Arkamı dönerek yüzüne bakmak istediğim için onun kollarının arasından sıyrıldım. Yüzünün her bir hattına bakarken garip bir his içime doğmuştu. Nereden tanıyordum bu yabancıyı? Gözleri ile adeta gözlerimi delecek gibi bakıyordu. Az önce yaşananları bilmesem karşımdaki yabancının beni neredeyse öldürmek üzere olduğunu bile söyleyebilirdim.
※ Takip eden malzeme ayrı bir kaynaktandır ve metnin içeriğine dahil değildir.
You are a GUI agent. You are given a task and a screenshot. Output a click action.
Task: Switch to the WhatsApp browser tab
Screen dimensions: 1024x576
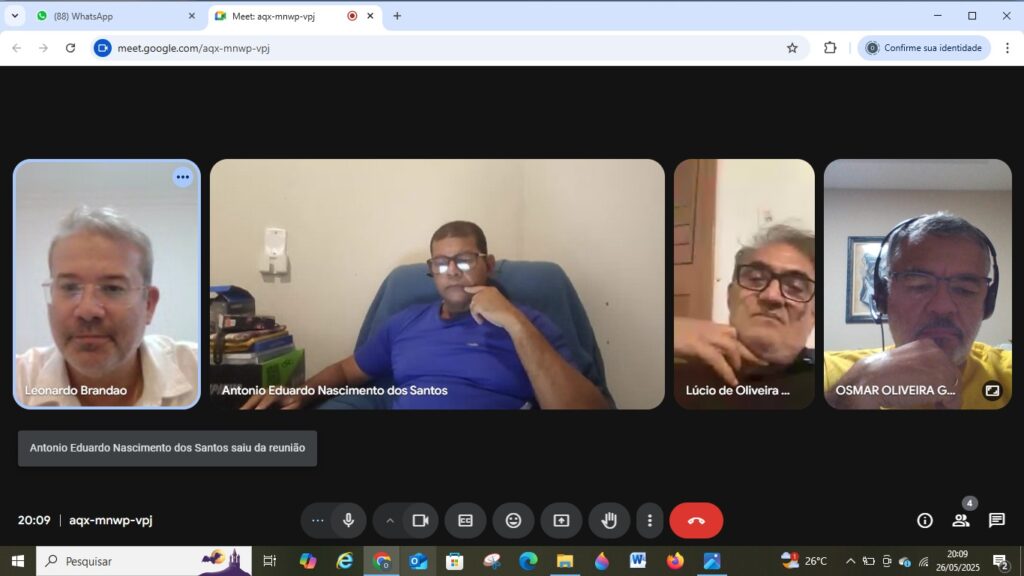[x=110, y=16]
''Senin yaranın sebebi ne?'' diye sordu. Sorduğu soru karşısında afallamıştım. Görünürde bir yaramın olmadığına adım kadar emindim. Ona anlam veremeyen gözlerle bakınca hiç konuşmadan sorumu anlamıştı. ''Kimilerinin dışında, kimilerinin içindedir. ''
Bu yabancıda bana garip hissettiren bir şey olduğunu biliyordum. Ancak ilk defa bu söylediği şey ile nedensizce ürpermeme sebep olmuştu. Bedenimi ondan uzaklaştırarak belli belirsiz gülümsedim ve bu garip yabancının yüzüne son kez baktım. ''İlginç birisin gerçekten. Tanıştığıma memnun oldum yabancı.'' Hafifçe gülümsedim.
Alkolün etkisi üzerimden yavaşça kalkıyordu. Ondan bir anda uzaklaşmış olmamı hiç umursamayarak bana doğru anlayışla gülümsedi. ''Ben de seni tanıdığıma memnun oldum yabancı. '' Bar masasında duran çantama doğru gitmeye başladım. Pistin ortasında kalan yabancının arkamdan beni izlediğini biliyordum. Ona doğru son kez dönüp bakma isteğimi bir türlü bastıramıyordum. Çantamı hızlıca alıp barın çıkış kapısına doğru yönelirken pes edip göz ucuyla baktım. O da bana doğru dikkatli bir şekilde bakıyordu. ''Hey!'' diye bağırdı arkamdan. Arkamı döndüğümde bana doğru koşuyordu. ''Bu kadar sohbetin ardından birbirimizin ismini bile bilmiyoruz. '' Muzipçe gülümsedi. Yüzündeki sert hatlara rağmen gülümsediğinde küçük bir çocuğun masumiyeti oluşuyordu. ''Ocean.'' Dedim gülümseyerek. Tokalaşmak için elimi uzattım. Önce elime sonra bana doğru bakmaya baktı. Elini uzatarak,'' Davier'' dedi.